CVE-2009-0556

What is Microsoft Office PowerPoint?

Microsoft PowerPoint is the world's dominant presentation application, part of the Microsoft Office suite. PowerPoint files (.PPT binary format and later .PPTX Open XML) are universally used for business presentations, investor decks, conference slides, and educational materials. The binary .PPT format, like other Office binary formats, contains hundreds of record types with complex parsing logic — each record type a potential target for memory corruption vulnerabilities. PowerPoint files are routinely shared via email and downloaded from the web, making malicious .PPT files an effective delivery mechanism for targeted attacks.

Overview

CVE-2009-0556 is a high-severity code injection vulnerability (CWE-94, CVSS 8.8) in Microsoft Office PowerPoint. A PowerPoint file containing an OutlineTextRefAtom record with an invalid index value triggers memory corruption during parsing, allowing arbitrary code execution when the file is opened. Patched in Microsoft Security Bulletin MS09-017 (May 2009 Patch Tuesday). Notably, CISA added this to KEV in January 2026 — 17 years after the original fix — indicating active in-the-wild exploitation of unpatched legacy Office installations in current attack campaigns.

Affected Versions

Technical Details

The vulnerability exists in how PowerPoint processes the OutlineTextRefAtom record in binary .PPT files. The OutlineTextRefAtom is a record type that references text objects within a presentation's outline structure. When parsing a file, PowerPoint uses the index value stored in OutlineTextRefAtom to look up a corresponding text object in an internal array or table.
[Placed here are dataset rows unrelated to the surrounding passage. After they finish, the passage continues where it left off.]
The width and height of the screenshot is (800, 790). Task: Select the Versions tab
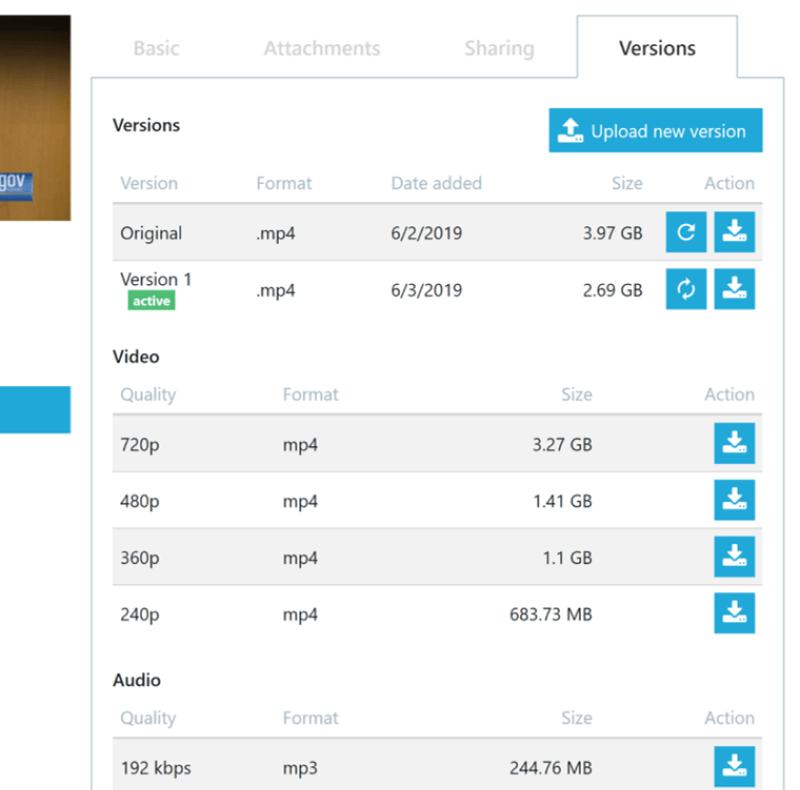(657, 48)
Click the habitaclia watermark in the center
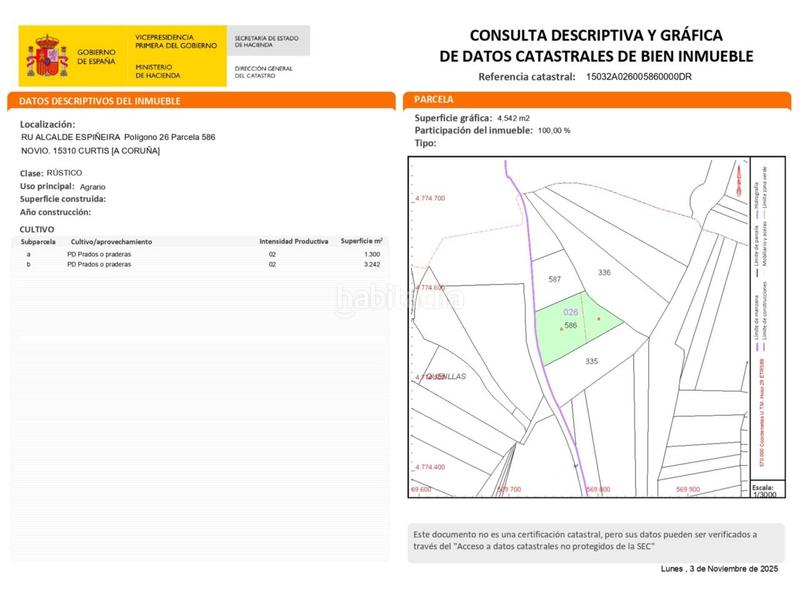 pyautogui.click(x=399, y=298)
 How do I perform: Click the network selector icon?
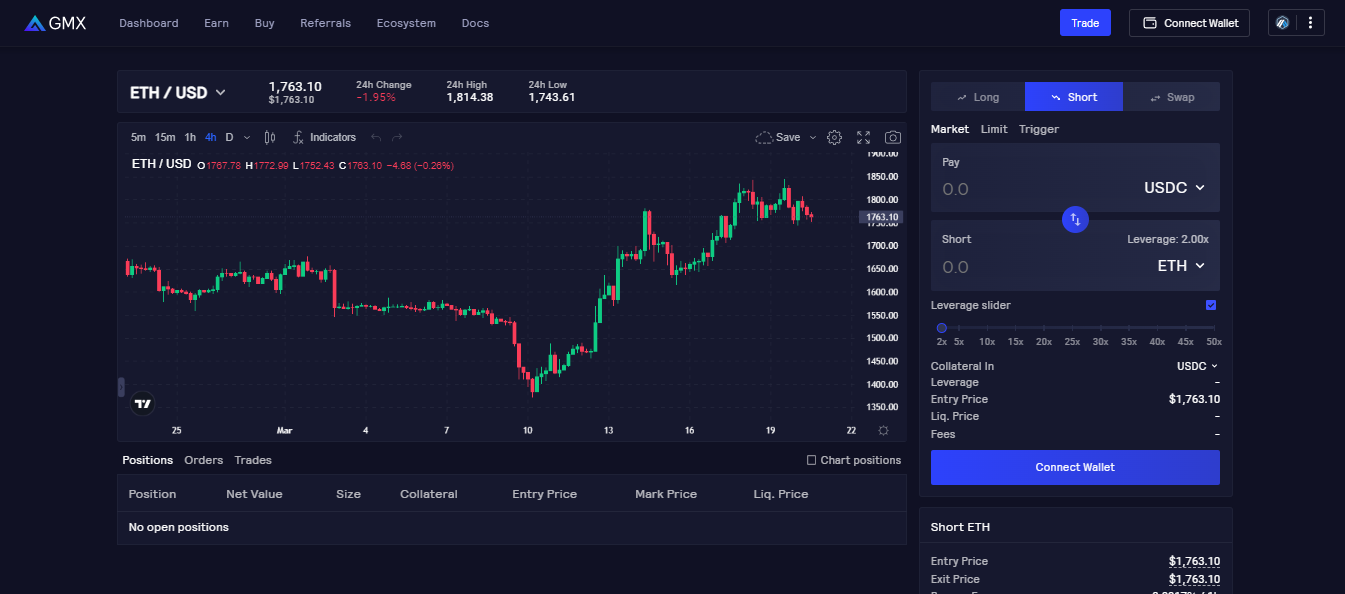(x=1282, y=23)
In the vulnerable code path, PowerPoint fails to validate that the index value is within the valid range of the text object array. An attacker can craft a .PPT file with an OutlineTextRefAtom containing an index that points outside the array bounds. When PowerPoint dereferences this invalid index, it accesses arbitrary memory — potentially attacker-controlled data placed via heap spraying or other memory positioning techniques.

This memory corruption:

1. Can corrupt adjacent heap structures, redirecting function pointer or virtual table lookups
2. Through heap spray, can cause execution to jump to attacker-supplied shellcode
3. Executes with the privileges of the user running PowerPoint

The CVSS "Network" attack vector reflects the practical delivery mechanism — malicious .PPT files sent as email attachments or hosted on websites, even though exploitation occurs locally.

Discovery

Identified through security research into PowerPoint's binary format parsing code and reported to Microsoft. The May 2009 Patch Tuesday bulletin MS09-017 addressed this vulnerability alongside other PowerPoint security issues. The January 2026 CISA KEV addition indicates fresh threat intelligence showing current exploitation.

Exploitation Context

The January 2026 KEV addition for a 17-year-old vulnerability highlights ongoing risks from legacy Office software:

• Current active exploitation: CISA's KEV standard requires confirmed evidence of active in-the-wild exploitation — this is not a theoretical risk. Attackers are actively using crafted .PPT files against systems running unpatched Office versions in 2026.
• Legacy enterprise Office: Large organizations and government agencies sometimes run Office 2003/2007 on specialized systems — kiosks, isolated workstations, embedded applications — that haven't been updated in years.
• Targeted spear phishing: PowerPoint presentations are commonly used in targeted spear phishing — conference invites, investor presentations, briefing materials — crafted to appear relevant to the specific target to maximize the likelihood of opening.
• Required action wording: The KEV "apply mitigations or discontinue use" language reflects that some of these Office versions are completely past end-of-life with no vendor support path.

Remediation

1. Apply MS09-017: Ensure all Office 2000/2002/2003/2007 installations have the May 2009 Patch Tuesday update applied.
2. Upgrade to a supported Office version: Office 2003 and earlier are end-of-life. Upgrade to Microsoft 365 or Office 2019/2021 which receive ongoing security updates.
3. Enable Protected View: Modern Office versions open downloaded files in Protected View sandbox mode, preventing exploitation of parsing vulnerabilities. Confirm this is enabled for internet and email sources.
4. Block .PPT legacy format: If not required, configure email gateways to block legacy binary .PPT files; .PPTX (Open XML) has a substantially smaller parser attack surface.
5. Inventory legacy Office: Identify and urgently address any remaining Office 2003/2007 deployments, particularly in high-value environments.